In: Children and Language: Development, Impairment … ISBN 978-1-60692-395-5
Editor: Michael A. Reed © 2009 Nova Science Publishers, Inc.
Chapter 4
READING IMPAIRMENT IN CHILDHOOD:
OVERVIEW OF THE ELECTROPHYSIOLOGICAL
CORRELATES OF DEVELOPMENTAL DYSLEXIA
Barbara Penolazzi
1
, Chiara Spironelli
1
and Alessandro Angrilli
1, 2
1
Department of General Psychology, University of Padova,
Via Venezia 8, 35131 Padova, Italy
2
CNR Institute of Neuroscience, Padova section, Italy
ABSTRACT
Electrophysiological measurements enabled us to greatly increase our knowledge on the
most spread learning disability in childhood represented by the Developmental Dyslexia
(DD).

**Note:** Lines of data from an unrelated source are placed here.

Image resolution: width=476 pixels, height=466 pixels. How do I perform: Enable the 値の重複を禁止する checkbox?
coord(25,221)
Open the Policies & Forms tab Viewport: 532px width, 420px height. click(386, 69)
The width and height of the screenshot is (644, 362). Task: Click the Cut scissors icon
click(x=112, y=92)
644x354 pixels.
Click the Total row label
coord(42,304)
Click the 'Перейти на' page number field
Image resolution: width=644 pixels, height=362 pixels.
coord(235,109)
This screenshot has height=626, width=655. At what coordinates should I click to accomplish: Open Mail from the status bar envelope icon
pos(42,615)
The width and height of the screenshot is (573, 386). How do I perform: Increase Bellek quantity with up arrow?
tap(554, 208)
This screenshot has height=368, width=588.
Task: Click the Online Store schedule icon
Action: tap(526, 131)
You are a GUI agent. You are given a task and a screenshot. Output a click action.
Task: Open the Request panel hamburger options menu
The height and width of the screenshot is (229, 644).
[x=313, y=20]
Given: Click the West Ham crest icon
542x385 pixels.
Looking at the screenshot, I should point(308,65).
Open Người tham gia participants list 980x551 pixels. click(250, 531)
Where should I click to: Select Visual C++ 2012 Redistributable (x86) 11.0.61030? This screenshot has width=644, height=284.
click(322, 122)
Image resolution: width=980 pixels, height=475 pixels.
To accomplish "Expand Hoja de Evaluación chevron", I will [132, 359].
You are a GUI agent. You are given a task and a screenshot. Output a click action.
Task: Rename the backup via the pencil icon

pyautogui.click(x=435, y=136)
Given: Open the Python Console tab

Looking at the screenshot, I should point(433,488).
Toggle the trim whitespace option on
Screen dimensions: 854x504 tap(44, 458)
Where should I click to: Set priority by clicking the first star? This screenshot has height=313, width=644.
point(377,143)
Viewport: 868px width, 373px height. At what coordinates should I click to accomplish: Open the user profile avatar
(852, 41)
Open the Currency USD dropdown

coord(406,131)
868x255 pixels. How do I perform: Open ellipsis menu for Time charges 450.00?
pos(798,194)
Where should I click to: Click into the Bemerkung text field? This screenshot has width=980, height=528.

The present chapter reviews the most relevant studies, which used either Event Related
Potentials (ERPs) or Electroencephalographic (EEG) bands to investigate reading disabilities
in developmental age. Several studies are here described, which succeeded in showing
processing abnormalities not only in dyslexics, but also in children genetically at risk of
dyslexia, through the analysis of both the "classical" electrophysiological components (i.e.,
MMN, P300, N400) and earlier evoked potentials. The electrophysiological markers of
neuronal dysfunctions found in these children, helped scientists to uncover the
psychophysiological mechanisms chiefly involved in this language disorder. These are:
deficits in speech sound processing and impairment in manipulating the phonological features
of grapheme strings. A considerable advance in the field has been recently reached by using
EEG bands, traditionally used for detecting group differences in resting state, but currently
extended to the measure of cognitive activation obtained through different experimental tasks.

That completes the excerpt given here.